И всегда ли предупреждение было одно и то же? Всегда ли угрожали только поджарить пятки? Всегда ли ты знаешь, какое наказание подстерегает тебя из-за той пытки, на которую ты обрек другого человека?
Чтобы узнать все это, пришлось дождаться четвертого дня. Вернее, узнать неточно, но иначе невозможно, пока тебя держат в заключении. Можно представить человека в соседней камере; можно придать ему облик, заимствованный, возможно, с твоего собственного портрета или созданный на основе внешности кого-нибудь близкого – отца, брата, друга. Но между именем и телом всегда остается пропасть. Ты его никогда не увидишь, не узнаешь наверняка о корреляции – если она есть, – между своим воображением и его реальностью.
Можно представлять, что он, как и ты, не знает, за что оказался здесь. Но ты не единственный, кто играет в эту игру. Наверняка и он представляет тебя, и в его мыслях ты уже не тот, кем привык себя считать. Возможно, он думает, что, как и он, ты здесь по конкретным причинам – скажем, из-за поддержки оппозиции. Но ты не поддерживаешь оппозицию – это ты дал понять в своем отчете предельно ясно, или так тебе кажется, – вернее, я дал понять в своем отчете предельно ясно, или так мне кажется; я начинаю путать местоимения, – и мысль, что он думает о тебе, обо мне, меня тревожит. Ведь если это так, кто знает, в чем еще он ошибается?
И вот настоящая проблема подобного заключения: не то, что тебя держат внутри, а то, что мир держат снаружи. Ты знаешь, мир еще есть – постоянно слышишь столько звуков (шаги, бормотание, стоны), что не можешь не знать. Но не можешь и воссоздать его по оставшимся крохам. Ты знаешь, что вокруг есть люди, прямо за стенами камеры, но не представляешь, как они выглядят или даже за что они сюда попали, назовут ли тебя другом или уничтожат как врага. Ты знаешь, что есть охрана, но не можешь даже начать воссоздавать их облик на основе краткого проблеска руки – иногда бледной, иногда нет, – что видишь дважды в день через щель в основании двери. Рука наверняка принадлежит охраннику или нескольким охранникам, хотя даже такой вывод как будто подлежит сомнению: это может быть искусственная рука на конце палки, или даже настоящая рука, отрубленная у пленника и насаженная на палку, чтобы ею манипулировал какой-то жуткий кукловодный механизм. А вовсе не рука охранника.

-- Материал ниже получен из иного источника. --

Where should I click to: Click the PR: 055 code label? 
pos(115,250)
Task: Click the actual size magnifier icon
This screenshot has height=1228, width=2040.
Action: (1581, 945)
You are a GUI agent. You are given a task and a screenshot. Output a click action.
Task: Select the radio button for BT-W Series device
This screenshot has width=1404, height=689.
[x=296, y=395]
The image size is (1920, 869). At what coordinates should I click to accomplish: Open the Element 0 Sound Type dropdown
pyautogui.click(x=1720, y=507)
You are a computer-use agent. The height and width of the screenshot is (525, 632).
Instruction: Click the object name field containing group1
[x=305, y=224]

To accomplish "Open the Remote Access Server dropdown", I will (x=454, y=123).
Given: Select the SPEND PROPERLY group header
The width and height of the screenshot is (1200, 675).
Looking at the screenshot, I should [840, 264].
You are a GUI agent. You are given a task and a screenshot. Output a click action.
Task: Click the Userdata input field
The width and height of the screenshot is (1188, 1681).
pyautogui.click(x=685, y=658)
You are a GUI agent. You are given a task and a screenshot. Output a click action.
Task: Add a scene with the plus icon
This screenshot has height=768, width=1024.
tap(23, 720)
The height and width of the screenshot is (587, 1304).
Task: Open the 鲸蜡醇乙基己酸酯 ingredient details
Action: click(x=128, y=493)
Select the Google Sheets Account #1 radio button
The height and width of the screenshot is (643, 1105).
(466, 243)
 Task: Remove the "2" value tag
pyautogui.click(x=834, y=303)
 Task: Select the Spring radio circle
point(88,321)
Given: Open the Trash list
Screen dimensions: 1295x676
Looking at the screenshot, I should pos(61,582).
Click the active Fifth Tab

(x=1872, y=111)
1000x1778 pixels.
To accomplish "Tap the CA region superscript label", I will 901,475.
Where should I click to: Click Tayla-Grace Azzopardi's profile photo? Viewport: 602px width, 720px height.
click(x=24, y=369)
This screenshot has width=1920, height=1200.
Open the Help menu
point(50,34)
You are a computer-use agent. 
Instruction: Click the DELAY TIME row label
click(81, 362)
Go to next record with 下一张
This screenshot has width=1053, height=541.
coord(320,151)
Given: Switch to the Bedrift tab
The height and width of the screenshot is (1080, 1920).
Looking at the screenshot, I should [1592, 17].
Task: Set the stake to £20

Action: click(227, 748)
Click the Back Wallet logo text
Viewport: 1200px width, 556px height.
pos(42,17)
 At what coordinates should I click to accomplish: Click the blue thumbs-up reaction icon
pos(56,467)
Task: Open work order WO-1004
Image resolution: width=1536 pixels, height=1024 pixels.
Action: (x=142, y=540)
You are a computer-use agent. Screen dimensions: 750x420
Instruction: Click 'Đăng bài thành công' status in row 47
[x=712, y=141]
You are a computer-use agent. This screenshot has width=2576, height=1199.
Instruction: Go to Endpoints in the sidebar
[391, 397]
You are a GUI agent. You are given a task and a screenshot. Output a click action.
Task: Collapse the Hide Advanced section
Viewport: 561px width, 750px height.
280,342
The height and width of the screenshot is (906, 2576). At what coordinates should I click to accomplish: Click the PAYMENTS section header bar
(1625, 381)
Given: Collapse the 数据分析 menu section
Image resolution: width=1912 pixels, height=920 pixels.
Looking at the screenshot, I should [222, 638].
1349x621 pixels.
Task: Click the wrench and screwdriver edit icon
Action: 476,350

Нет, последнее, в чем ты еще уверен, – это как стоял перед ними навытяжку и читал отчет, и обнаружил, что не в состоянии распознать реакцию на свои слова по их лицам. Рот еще произносил последние предложения отчета, но к этому времени сам ты едва ли обращал внимание на то, что говорил. На самом деле ты гадал, хороший это или плохой знак, что по ним ничего нельзя понять. А потом ты закончил отчет и стоял, ждал. Миг спустя кто-то сзади надел тебе на голову мешок, так туго затянул завязку на горле, что ты едва не задохнулся, а потом все-таки задохнулся и потерял сознание, только чтобы очнуться здесь, в этой камере. Последнее, что ты помнишь, – бесстрастные лица, выслушивающие твой отчет. Как в самую последнюю секунду, перед тем как голову объял мешок, они не выказали никакой реакции на то, что с тобой происходит.